Why star clusters are different from other deep-sky objects
Star clusters are a bit different from most deep-sky objects. Most of them are beginner-friendly and can easily be captured in a single night, but some come with challenges.
When processing a nebula, you're usually trying to reveal as much of the faint detail while keeping the noise under control. With galaxies, the focus is on preserving the fine details in the spiral arms. Star clusters are different because your entire frame is made up of just stars. Some clusters are home to thousands of stars packed into a small area, with very bright stars in the center and much fainter ones around the edges.
The two most common issues you'll run into are blown-out cores in globular clusters, and images where there are so many stars that the cluster doesn't stand out from the surrounding field of stars. PixInsight has tools that can deal with these problems, and I'll cover them throughout the guide.
Open clusters Vs. globular clusters: Processing differences
It's important to understand the difference between open clusters and globular clusters because the processing steps I use are slightly different.
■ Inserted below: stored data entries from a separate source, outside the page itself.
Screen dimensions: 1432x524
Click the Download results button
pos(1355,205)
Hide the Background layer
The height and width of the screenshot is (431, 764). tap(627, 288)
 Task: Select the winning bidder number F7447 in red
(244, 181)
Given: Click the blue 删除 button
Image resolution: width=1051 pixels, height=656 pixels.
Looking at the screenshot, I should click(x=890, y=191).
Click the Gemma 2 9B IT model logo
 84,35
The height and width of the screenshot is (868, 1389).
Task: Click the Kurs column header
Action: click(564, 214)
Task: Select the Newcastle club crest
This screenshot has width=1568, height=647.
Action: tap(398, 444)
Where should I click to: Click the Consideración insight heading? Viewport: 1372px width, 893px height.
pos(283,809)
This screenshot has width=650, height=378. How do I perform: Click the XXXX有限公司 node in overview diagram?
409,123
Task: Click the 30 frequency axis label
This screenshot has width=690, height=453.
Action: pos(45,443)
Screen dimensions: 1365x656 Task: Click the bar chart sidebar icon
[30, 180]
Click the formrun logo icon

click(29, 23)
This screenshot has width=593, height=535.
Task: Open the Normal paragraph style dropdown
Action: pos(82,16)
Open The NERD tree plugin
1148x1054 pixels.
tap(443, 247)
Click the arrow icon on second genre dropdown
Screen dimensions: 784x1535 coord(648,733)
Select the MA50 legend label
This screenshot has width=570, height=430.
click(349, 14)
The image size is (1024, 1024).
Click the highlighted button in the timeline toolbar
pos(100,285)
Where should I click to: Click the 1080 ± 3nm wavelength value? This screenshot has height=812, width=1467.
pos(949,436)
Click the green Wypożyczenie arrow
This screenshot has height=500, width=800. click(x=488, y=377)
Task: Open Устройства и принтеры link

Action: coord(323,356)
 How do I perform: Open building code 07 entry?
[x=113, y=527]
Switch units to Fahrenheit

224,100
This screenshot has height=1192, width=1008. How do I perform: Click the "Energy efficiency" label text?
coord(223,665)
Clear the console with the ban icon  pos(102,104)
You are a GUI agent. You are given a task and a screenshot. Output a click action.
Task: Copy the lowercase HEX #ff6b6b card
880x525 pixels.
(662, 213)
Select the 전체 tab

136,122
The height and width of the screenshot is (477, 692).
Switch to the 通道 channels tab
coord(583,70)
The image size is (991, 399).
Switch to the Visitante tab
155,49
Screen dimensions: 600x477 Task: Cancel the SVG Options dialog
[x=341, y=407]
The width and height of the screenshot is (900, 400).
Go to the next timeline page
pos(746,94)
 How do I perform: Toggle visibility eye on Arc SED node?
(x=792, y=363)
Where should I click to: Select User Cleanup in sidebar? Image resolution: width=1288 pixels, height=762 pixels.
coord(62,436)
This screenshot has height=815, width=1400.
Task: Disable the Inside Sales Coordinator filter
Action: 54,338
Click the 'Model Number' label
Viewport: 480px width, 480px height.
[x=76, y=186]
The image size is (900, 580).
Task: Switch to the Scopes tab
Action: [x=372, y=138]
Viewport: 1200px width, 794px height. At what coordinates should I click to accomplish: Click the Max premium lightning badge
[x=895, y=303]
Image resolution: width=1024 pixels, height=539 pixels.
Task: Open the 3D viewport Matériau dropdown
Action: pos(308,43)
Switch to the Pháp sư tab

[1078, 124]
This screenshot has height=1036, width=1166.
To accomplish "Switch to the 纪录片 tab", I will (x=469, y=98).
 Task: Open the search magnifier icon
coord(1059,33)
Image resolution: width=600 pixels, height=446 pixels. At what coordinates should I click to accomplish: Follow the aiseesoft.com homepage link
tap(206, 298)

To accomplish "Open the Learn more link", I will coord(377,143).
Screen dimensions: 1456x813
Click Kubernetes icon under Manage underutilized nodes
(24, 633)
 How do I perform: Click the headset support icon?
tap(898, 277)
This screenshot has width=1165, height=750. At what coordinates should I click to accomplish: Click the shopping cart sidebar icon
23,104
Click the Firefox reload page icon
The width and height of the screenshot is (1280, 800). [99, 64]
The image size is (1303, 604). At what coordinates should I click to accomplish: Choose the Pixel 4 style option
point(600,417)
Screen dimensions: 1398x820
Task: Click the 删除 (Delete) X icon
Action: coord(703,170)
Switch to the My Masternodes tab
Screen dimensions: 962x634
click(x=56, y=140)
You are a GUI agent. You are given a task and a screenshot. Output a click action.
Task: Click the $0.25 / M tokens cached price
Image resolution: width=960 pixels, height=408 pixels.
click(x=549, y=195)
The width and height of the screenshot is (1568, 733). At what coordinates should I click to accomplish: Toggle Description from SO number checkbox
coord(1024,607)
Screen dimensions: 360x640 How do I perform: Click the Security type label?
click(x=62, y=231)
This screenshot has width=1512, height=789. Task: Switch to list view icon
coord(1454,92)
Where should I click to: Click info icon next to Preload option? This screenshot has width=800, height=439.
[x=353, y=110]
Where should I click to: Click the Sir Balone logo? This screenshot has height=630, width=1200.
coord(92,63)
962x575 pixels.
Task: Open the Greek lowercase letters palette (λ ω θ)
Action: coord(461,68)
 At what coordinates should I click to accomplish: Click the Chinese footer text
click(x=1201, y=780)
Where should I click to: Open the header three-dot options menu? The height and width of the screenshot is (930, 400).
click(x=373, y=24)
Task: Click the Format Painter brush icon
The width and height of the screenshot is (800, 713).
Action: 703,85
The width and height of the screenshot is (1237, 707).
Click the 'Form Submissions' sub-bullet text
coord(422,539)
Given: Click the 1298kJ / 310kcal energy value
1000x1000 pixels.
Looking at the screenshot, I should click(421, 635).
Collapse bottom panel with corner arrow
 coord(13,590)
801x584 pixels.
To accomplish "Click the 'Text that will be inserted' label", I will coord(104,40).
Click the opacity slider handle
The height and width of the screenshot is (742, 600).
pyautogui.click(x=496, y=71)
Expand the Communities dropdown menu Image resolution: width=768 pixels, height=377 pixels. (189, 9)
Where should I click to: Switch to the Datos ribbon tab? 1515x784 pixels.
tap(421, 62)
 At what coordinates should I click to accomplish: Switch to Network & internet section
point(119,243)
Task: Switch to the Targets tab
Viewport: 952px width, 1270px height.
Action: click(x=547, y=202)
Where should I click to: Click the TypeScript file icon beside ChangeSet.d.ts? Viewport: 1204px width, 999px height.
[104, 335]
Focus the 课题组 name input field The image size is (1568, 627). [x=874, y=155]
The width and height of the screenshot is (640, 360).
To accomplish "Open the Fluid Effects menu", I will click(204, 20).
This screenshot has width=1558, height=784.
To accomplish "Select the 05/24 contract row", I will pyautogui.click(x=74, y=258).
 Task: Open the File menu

Open clusters, like the Pleiades (M45), the Double Cluster (NGC 869 and NGC 884), or the Beehive Cluster (M44), are made up of young stars that formed together from the same cloud of gas and dust. The stars are spread out over a large area, and tend to blend into the surrounding star field. The goal when processing an open cluster is to make the cluster stands out without making the background stars distracting. For objects like the Pleiades, you also need to bring out the faint reflection nebulosity while keeping the bright stars under control.
Globular clusters are very different. Objects like M13, M15, and M22 are home to hundreds of thousands of very old stars packed tightly together. Their core is so bright to begin with that it can easily become overexposed, which will hide all the individual stars in the center. The key is to protect the core if you're trying to bring out the outer regions of the cluster. You can also use a specific process to reveal the individual stars even through the bright center.
Fixing the globular cluster core
The blown-out core is the most common problem when it comes to globular cluster astrophotography. You can capture the beautiful M13 or Omega Centauri, run through your usual processing workflow, and end up with an impressive object that, on second look, lacks details near its core because of how much light it emits.

The guide dedicates an entire lesson specifically to fixing the core of your bright globular cluster.
The Shapley-Sawyer concentration class: why it affects your processing
The Shapley-Sawyer Concentration Class is a scale from I to XII that classifies globular clusters by how densely packed their cores are.
A Class I globular like M75 (extremely concentrated) will have different core brightness compared to a Class X or XI cluster like M55. The more concentrated the cluster, the more careful you need to be with the core. If you know where your target falls on this scale before you start processing, you'll be able to know what to expect before you even start. A lesson covers the classification system and how to understand it.